Old age likely impacts the habitual tool-use behaviours of some wild chimpanzees, and the extent to which different individuals are affected is highly variable.

For aging chimps, the hammer slows too

Old age likely impacts the habitual tool-use behaviours of some wild chimpanzees, and the extent to which different individuals are affected is highly variable.
https://www.youtube.com/watch?v=gnQ7FZeKD_I

To address this gap, the researchers used long-term data collected from almost two decades of study of chimpanzees in the Bossou forest, Guinea. Wild chimpanzees at the site are known for using stones as hammers and anvils to crack open oil palm nuts – a population tradition that requires selecting appropriate tools and executing a coordinated strike. So far, these are the only chimpanzees in Africa known to crack nuts using two movable stones.

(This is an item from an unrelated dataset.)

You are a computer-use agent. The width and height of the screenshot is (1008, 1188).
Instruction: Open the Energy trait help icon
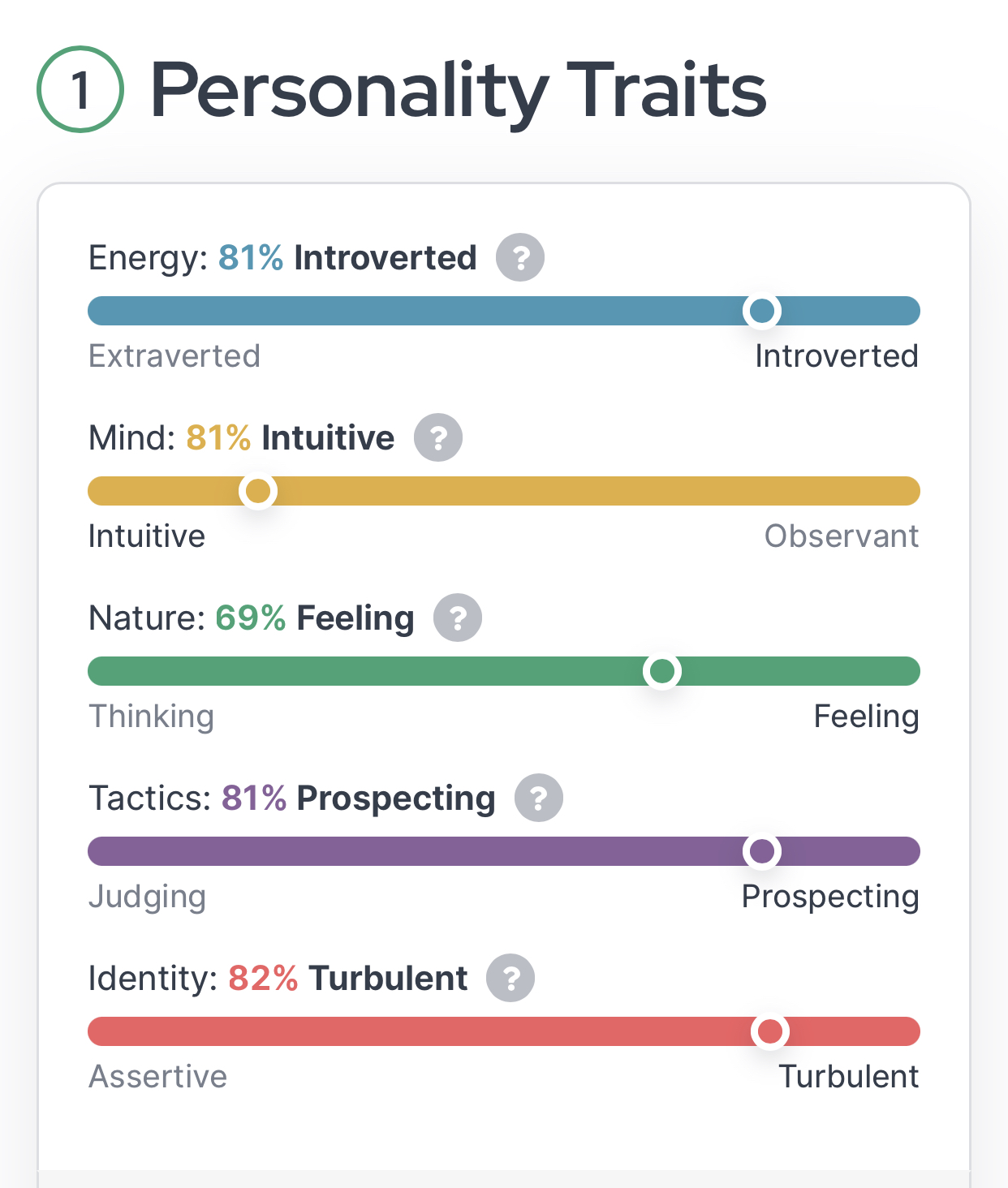(x=520, y=257)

The chimpanzees were systematically studied using an ‘outdoor laboratory’ in a clearing in the forest, where nuts and stone tools were made available for use by wild chimpanzees over many decades. The researchers monitored the behavior of five chimpanzees, four female and one male who, across a 17-year period, were estimated to age from between approximately 39–44 years old, to 56–61 years of age.

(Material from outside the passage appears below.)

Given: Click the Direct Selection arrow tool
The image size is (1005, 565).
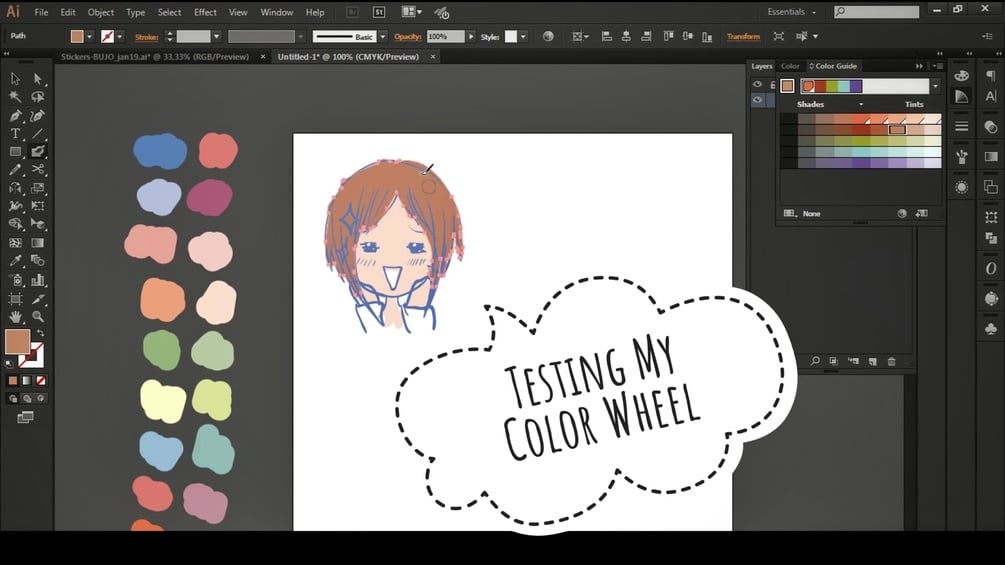Looking at the screenshot, I should (x=38, y=78).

Elderly chimpanzees showed a significant decline in their attendance at the outdoor laboratory over successive field seasons, unlike younger adults, suggesting that elderly chimpanzees began to withdraw from nut cracking behaviors. For some elderly individuals, this decline in attendance was accompanied by a marked reduction in time spent interacting with nuts and stone tools when at the outdoor laboratory, further suggesting a broader pattern of age-related resignation from nut-cracking activity.

Elderly chimpanzees also showed changes in their efficiency when selecting tools (with some taking noticeably longer in later years), and when using tools to crack open nuts. Nut-cracking efficiency declined across several metrics, including increases in the time taken and the number of actions required to process each nut.

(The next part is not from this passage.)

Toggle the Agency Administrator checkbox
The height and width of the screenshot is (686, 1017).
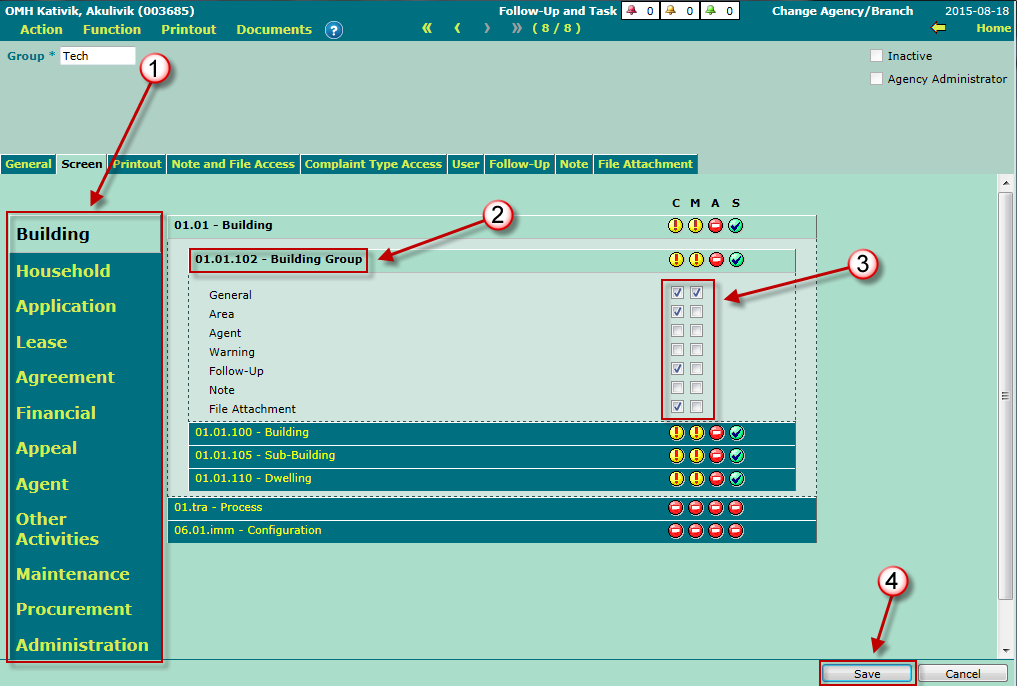877,79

Interestingly, the authors noted stark differences in the  magnitude of changes across individuals, with some chimpanzees showing pronounced reductions in efficiency, and others remaining relatively stable throughout old age. These results point towards significant individual differences in how old age influences wild chimpanzee behaviors, similarly to the variable patterns of behavioral aging observed in human populations.

“At Bossou, nut cracking is an important foraging skill observed in nearly all individuals who have been studied in the population,” says co-senior author Prof Dora Biro, Professor in the Department of Brain and Cognitive Sciences, University of Rochester, New York, US. “As ours was an observational study, we can’t yet identify the specific reasons why aging affects nut cracking, but our results raise important questions about how aging influences apes’ cognition and behavior in natural settings. Future work should explore whether skill proficiency in early life and adulthood, as well as later-life practice, influence the maintenance of such behaviors over an individual’s lifetime.”

This research was led by researchers at the University of Oxford (UK), and involved collaboration across international research institutions, including the UK (University of St. Andrews & Queen Mary University of London), Portugal (University of Algarve and CIBIO-BIOPOLIS), Germany (Max Planck Institute of Animal Behavior), Switzerland (University of Geneva), USA (University of Rochester), China (Northwest University, Xi'an), Japan (Chubu Gakuin University), and Mozambique (Gorongosa National Park).